La pression artérielle augmente normalement avec l’âge. Des abaques en ligne (notamment celles du Baylor College of Medicine) permettent de calculer rapidement le percentile de la pression artérielle systolique et diastolique en fonction du sexe, de l’âge et de la taille. La pression artérielle normale est inférieure au 90e percentile.

L’hypertension artérielle (HTA) chez l’enfant est définie par une mesure de pression artérielle (PA) supérieure au 95e percentile (p), pour le sexe, l’âge et la taille de l’enfant (pour connaître les normes : https://maladiesrares-necker.aphp.fr/calculatrice-ta-pediatrique/)

Tableau 7. Repères tensionnels simplifiés pour la détection d’une éventuelle HTA en fonction de l’âge (ordre d’idée pour information)

Âge (années) Pression artérielle (mm Hg)
Garçons Filles .
PAS PAD PAS PAD
1 98 52 98 54
5 103 63 104 54
10 108 72 109 72
≥13 120 80 120 80

B. Mesure de la PA chez l’enfant (A)

La PA doit être mesurée annuellement chez tout enfant à partir de l’âge de 3 ans et à chaque consultation chez les enfants à risque (maladie rénale chronique, antécédent de coarctation de l’aorte, diabète, obésité, prise de traitement augmentant la PA) ou en cas de signes d’appel cliniques tels que des céphalées, épistaxis, myodésopsies, acouphènes, syndrome polyuro-polydipsique, cassure staturo-pondérale…
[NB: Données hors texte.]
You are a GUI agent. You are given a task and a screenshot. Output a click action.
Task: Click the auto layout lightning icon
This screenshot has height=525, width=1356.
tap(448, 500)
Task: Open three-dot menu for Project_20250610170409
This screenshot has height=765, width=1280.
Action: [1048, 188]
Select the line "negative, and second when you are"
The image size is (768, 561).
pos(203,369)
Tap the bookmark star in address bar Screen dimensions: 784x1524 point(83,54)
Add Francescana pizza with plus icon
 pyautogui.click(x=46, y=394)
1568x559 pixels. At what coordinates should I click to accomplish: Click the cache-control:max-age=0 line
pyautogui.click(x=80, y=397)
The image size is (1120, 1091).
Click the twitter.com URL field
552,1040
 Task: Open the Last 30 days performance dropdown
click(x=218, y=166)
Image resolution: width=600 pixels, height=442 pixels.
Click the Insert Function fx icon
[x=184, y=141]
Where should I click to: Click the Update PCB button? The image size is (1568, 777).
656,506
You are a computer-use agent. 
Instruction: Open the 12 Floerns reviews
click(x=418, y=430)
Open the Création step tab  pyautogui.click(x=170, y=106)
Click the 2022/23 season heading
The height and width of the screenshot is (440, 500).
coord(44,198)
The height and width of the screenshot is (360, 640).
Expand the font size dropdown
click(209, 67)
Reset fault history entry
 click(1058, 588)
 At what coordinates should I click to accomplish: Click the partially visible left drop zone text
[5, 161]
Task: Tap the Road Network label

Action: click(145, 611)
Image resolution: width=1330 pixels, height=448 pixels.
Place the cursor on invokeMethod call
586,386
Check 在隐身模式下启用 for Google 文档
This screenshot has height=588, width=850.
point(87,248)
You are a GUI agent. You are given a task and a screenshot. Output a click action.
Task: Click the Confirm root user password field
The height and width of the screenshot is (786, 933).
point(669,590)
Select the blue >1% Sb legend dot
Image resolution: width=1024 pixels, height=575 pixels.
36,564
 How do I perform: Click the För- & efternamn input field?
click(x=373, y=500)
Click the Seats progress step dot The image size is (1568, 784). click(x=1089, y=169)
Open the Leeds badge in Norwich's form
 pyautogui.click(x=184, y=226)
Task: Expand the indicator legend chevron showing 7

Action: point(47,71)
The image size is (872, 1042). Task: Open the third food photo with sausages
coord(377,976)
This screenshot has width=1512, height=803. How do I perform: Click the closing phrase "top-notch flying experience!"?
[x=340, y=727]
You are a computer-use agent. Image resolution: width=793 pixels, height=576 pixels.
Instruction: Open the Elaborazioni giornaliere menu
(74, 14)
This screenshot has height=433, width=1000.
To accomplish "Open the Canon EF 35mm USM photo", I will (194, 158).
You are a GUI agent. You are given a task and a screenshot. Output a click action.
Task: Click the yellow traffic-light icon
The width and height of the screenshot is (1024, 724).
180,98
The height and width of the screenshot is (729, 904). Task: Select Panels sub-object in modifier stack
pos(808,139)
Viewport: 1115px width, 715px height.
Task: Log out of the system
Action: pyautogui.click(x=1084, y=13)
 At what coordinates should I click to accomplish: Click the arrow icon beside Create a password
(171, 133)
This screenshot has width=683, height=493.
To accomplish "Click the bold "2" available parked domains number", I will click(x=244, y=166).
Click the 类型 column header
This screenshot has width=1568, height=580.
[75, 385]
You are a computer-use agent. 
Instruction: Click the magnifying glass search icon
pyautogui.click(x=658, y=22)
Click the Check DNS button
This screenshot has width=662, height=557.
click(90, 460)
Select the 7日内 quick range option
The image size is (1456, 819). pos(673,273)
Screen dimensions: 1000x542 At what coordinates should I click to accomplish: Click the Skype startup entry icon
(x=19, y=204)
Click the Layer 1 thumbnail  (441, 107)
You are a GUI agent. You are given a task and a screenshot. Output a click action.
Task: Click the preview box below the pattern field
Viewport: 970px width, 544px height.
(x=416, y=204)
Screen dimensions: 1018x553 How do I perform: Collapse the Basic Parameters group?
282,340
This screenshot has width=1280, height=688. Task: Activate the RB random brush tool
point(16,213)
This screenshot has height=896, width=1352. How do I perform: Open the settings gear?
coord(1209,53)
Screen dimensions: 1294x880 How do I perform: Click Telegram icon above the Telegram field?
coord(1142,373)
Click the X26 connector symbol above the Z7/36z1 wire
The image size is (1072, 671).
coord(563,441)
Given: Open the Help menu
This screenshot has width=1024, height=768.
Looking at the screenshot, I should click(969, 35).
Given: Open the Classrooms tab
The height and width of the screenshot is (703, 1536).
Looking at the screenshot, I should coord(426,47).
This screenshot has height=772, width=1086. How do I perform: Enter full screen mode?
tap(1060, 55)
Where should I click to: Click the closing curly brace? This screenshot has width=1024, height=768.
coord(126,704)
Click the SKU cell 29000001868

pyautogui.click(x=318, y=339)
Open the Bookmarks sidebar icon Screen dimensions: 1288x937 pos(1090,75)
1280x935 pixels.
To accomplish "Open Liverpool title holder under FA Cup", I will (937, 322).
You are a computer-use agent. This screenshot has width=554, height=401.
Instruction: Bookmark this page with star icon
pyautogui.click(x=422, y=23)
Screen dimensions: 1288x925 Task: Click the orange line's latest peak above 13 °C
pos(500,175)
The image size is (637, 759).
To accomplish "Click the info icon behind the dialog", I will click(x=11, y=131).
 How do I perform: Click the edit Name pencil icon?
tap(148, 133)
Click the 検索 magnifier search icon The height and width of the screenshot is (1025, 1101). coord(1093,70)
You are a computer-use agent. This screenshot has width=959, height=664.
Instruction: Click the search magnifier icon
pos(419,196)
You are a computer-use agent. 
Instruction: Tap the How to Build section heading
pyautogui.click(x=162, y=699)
Le brassard doit être adapté au bras de l’enfant. Les appareils d’auto mesure peuvent être utilisés s’ils sont adaptés à la taille du poignet, ou du bras de l’enfant et calibrés régulièrement. La MAPA peut être utile pour évaluer la PA sur 24 heures.

C. Épidémiologie et causes de l’HTA chez l’enfant (B)

La prévalence de l’HTA chez l’enfant est estimée à 3,5 %. Contrairement à la population adulte, en pédiatrie, l’HTA est en règle secondaire et ce d’autant plus que l’enfant est jeune et l’HTA élevée (> 80 % de causes identifiées) et doit conduire à la réalisation d’un bilan étiologique extensif.

Les étiologies principales sont :

rénales (80 %) : anomalies parenchymateuses (glomérulopathies, polykystoses, toute maladie rénale chronique) et plus rarement réno-vasculaires (sténose de l’artère rénale…) ;

endocriniennes et tumorales : obésité ++, hyperthyroïdie, neuroblastome, phéochromocytome… ;

toxique  : corticoïdes +++.

Il y a lieu de demander chez tous les enfants et adolescents quelles que soient les données de l’examen clinique un ionogramme sanguin (kaliémie), une créatininémie, une analyse du sédiment urinaire sur 1res urines du matin (hématurie), un rapport protéinurie/créatininurie.

L’échocardiographie est systématique notamment pour rechercher une HVG et dépister une coarctation isthmique de l’aorte  ; l’écho-Doppler des artères rénales est en pratique assez systématiquement demandé car non invasif et non irradiant

Une fois ces premiers examens demandés, la poursuite des explorations requiert l’avis du pédiatre.